— START RECORDS FOR THE TASK —

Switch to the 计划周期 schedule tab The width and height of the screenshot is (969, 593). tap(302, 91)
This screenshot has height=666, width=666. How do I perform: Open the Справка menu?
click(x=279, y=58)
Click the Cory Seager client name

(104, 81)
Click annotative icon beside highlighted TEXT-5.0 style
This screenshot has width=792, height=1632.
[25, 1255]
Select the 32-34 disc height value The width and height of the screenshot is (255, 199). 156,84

— END RECORDS FOR THE TASK —
— START RECORDS FOR THE TASK —

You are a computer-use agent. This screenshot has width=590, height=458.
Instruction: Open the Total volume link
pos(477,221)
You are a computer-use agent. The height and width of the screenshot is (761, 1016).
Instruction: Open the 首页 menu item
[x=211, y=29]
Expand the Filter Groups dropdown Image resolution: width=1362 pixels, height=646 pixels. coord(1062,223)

— END RECORDS FOR THE TASK —
— START RECORDS FOR THE TASK —

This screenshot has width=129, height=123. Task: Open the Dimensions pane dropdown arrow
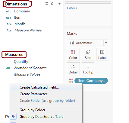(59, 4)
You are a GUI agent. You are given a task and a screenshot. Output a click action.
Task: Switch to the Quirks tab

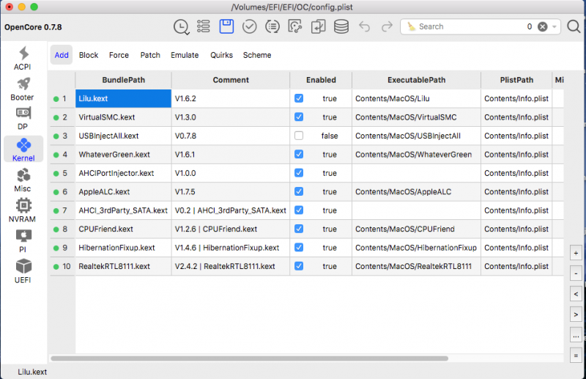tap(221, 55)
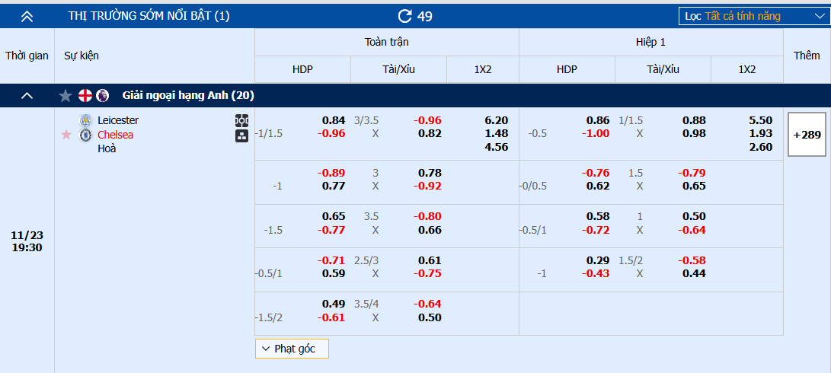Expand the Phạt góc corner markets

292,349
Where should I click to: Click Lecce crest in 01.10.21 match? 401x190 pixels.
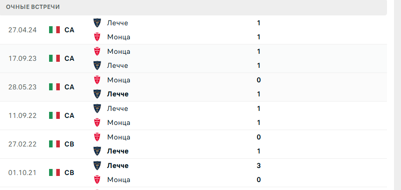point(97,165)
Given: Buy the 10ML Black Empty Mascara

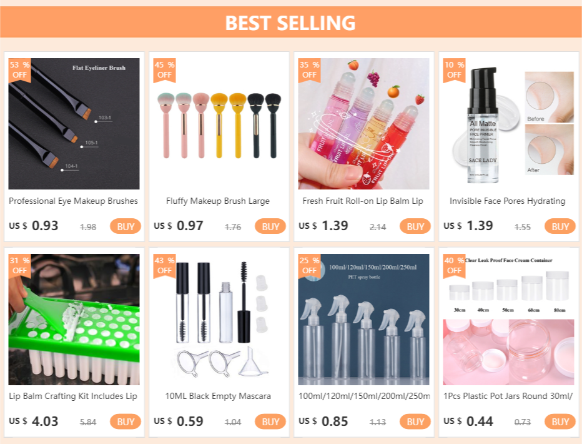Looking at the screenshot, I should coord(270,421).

— END RECORDS FOR THE TASK —

EXERCISE AIM: Rewrite every line, requests included, starting with the line that contains "You are a computer-use agent. This" and going on through the line that contains "Expand the Filter". Multiply each coordinate in the answers by 2.05 and round it to a whole number, with halves rounded up.

ANSWER TO THE EXERCISE:
You are a computer-use agent. This screenshot has width=590, height=458.
Instruction: Open the Total volume link
pos(978,453)
You are a computer-use agent. The height and width of the screenshot is (761, 1016).
Instruction: Open the 首页 menu item
[x=433, y=59]
Expand the Filter Groups dropdown Image resolution: width=1362 pixels, height=646 pixels. coord(2177,457)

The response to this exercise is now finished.